@rrayyme

You don’t need to purchase a ClassPass membership or fancy workout equipment to get your sweat on.

You can tone your body and get fit…right in the comfort of your own home! Because all you need is the living room floor to complete these workouts.

We rounded up three circuits or combos, which target the upper body, lower body, and even tackle cardio — so you can get an all-over body workout without spending a dime.

Boxing Circuit

This is a basic combo of punches — jab, hook, and upper-cut.

Jab Punch 

  • Stand with your legs hip width apart, knees slightly bent, and toes pointing forward.
  • Jab punch across the body. Make sure each punch comes from the hip flexors (where our strength originates) and rotate onto the ball of the foot during each swing.
  • Alternate right and left for three sets of eight.

Hook Punch:

  • Hook punch across the body — imagine aiming for an opponent’s temples at each side of their head.
  • Alternate right and left for three sets of eight.

Upper-cut Punch: 

  • Upper-cut punch across the body — imagine aiming for your opponent under their chin. Make sure each punch comes from a hip rotation.
  • Alternate right and left for three sets of eight.

Repeat the entire circuit three to four times without resting. Rest for 30 seconds before moving to the next circuit workout.

Plyometric Cardio Combo

This is a combo of jump squats, side skates, and scissor steps.

Jump Squats:

  • Start in a standing position, feet slightly wider than hip distance, and both toes facing forward in a parallel stance.
  • Lower yourself into a squat, like you’re sitting into a low chair.
  • Then from the squat position, jump up about two to three inches from the ground while lifting your arms over your head. Return immediately to the squat position.
  • Repeat 10 to 12 times in a row.

Side Skate:

  • Stand on the right leg with your left leg loosely crossed behind you.
  • Extend the left leg, jump in the air, and land on the left foot. Then immediately cross the right leg in the back. Make sure to keep both knees slightly bent at all times to lessen the impact, and to isolate your glutes and hamstrings.
  • Repeat 10 to 12 times in a row.

Scissor Steps:

  • Stand normally with your feet together and toes facing forward.
  • Jump straight up and scissor the left foot about six inches forward, and the right foot about six inches back.
  • Then jump straight up again, switching the left foot to the back and the right foot to the front. Keep your toes facing forward so the knees stay aligned.
  • Repeat 10 to 12 times in a row.

Repeat the entire circuit two to three times without resting. Rest for 30 seconds before moving to the next circuit workout.

Leg Tighteners

This is a combo of outer thigh saddle-buster, inner thigh no-rub lifts, and bubble butt leg extensions.
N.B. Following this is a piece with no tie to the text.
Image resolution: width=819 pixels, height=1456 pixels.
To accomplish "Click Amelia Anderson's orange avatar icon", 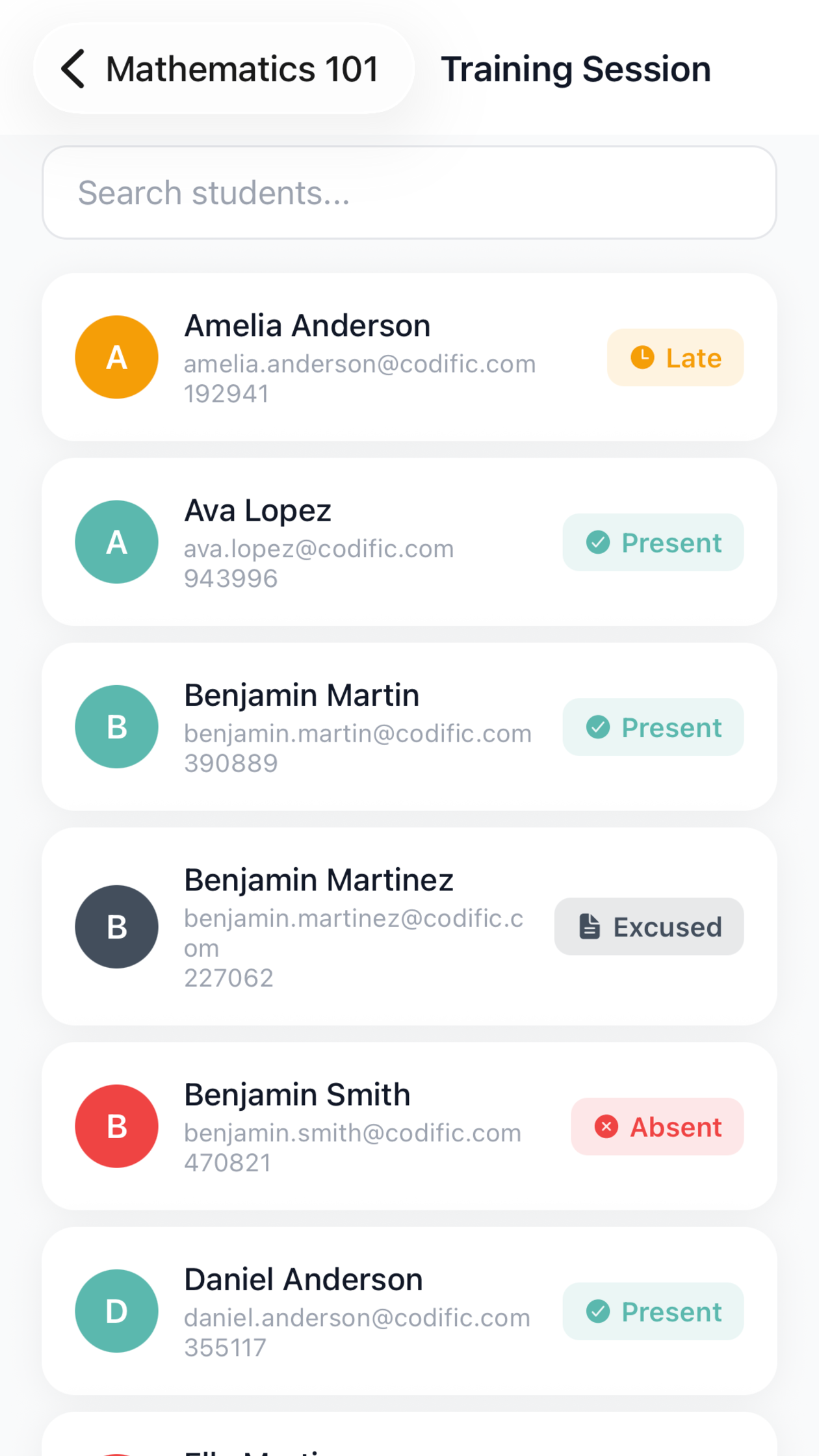I will 117,358.
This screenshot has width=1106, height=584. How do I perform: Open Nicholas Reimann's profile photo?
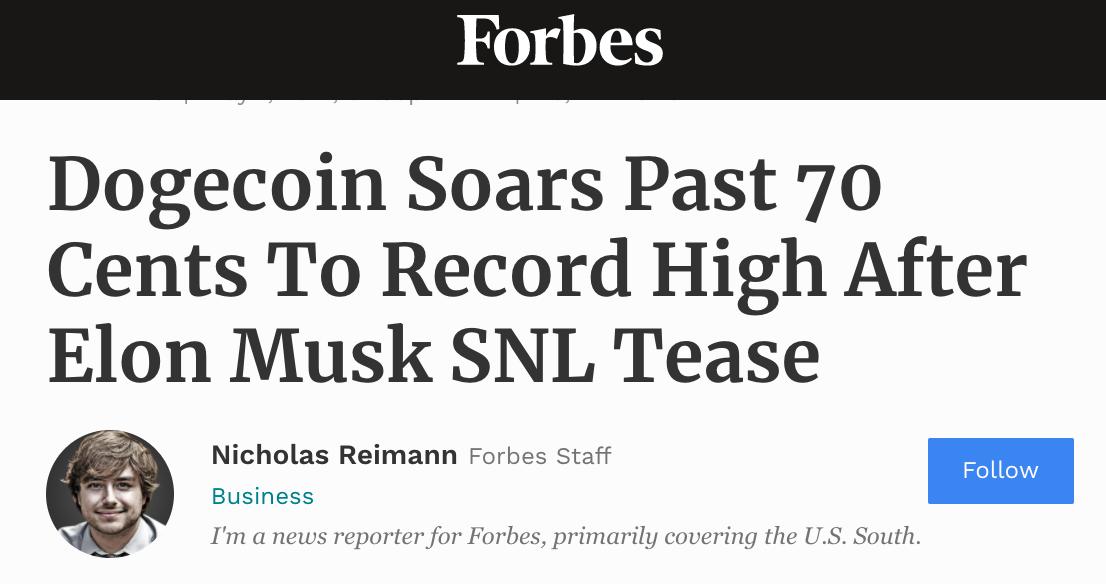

Outer Thigh Saddle-Buster:

  • First, lie on one side with your hips stacked directly on top of the other, and square both hips to the front of the room.
  • Support your upper body with the forearm on the floor and the upper body slightly lifted, or completely lay down on the floor with your arm extended straight and your head resting on your arm (this is to keep your neck long and straight).
  • Point your toes and lift your top leg straight up (four to six inches above the bottom leg). Raise the leg a bit higher for three counts, and squeeze with each count. Then lower your leg for one count (don’t lower your leg all the way).
  • Repeat for three sets of eight, then switch to the other side.

Inner Thigh No-Rub Lifts:

  • Return to the side you started off on with hips stacked on top of the other. Take the top leg and cross it over the bottom leg. Your foot should be comfortably resting on the floor about hip height, and a few inches in front of the body.
  • Flex the foot of the bottom leg and make sure the toes point forward.
  • Keeping the knee of the bottom leg straight, lift the leg about three to six inches off the floor. Raise the leg for two counts, then lower the leg for two counts.
  • Repeat for three sets of eight, then switch to the other side.

Bubble Butt Leg Extensions:

  • Start in a table top position for the bubble butt leg extensions. Make sure your hands are directly under your shoulders, and your knees directly under the hips.
  • Drop down to your forearms and create a triangle with your arms (it will protect your lower back, while giving you a better range of motion to squeeze your booty). Extend one leg straight back, keeping the knee bent on the supporting leg.
  • Lift the leg until the butt gets a good squeeze, then lower the leg until your toes touch the floor. Keep both hips squared, and facing the floor — don’t worry about how high your leg lifts because it’s more important to get a good squeeze and keep control of your legs.
  • Repeat for three sets of eight, then switch to the other side.

Repeat the entire circuit two to three times without resting.